FIG. 6 schematically illustrates optical performance of dome optic 420 when first and second reflecting surfaces 435, 445 are added. Light rays 412-1 on the backward side of dome optic 420 reflect from first reflecting surface 435 and are redirected toward forward horizontal direction 110. Some of light rays 412-2 on the forward side of dome optic 420 reflect downwardly from second reflecting surface 445, while other light rays 412-2 pass under second reflecting surface 445. Thus, much more of light emerging from dome optic 420 is eventually directed toward forward horizontal direction 110 than backward horizontal direction 111. As noted in connection with FIG. 5, the slope of outer surface 425 caused by recess 426 refracts light away from optical axis 423, minimizing a bright spot along optical axis 423, and light in this area typically does not interact with first or second reflecting surfaces 435, 445.

(Word and element location data)
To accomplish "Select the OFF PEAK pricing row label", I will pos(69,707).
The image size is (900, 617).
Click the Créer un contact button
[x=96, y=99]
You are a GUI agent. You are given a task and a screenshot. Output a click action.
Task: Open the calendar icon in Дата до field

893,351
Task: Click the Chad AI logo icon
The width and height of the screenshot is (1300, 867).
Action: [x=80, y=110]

EXERCISE GOAL:
In the dome optic passage, toward which direction are light rays 412-1 redirected after they reflect from first reflecting surface 435? The rows above are separate from the dome optic passage.

FINAL RESULT:
Toward forward horizontal direction 110.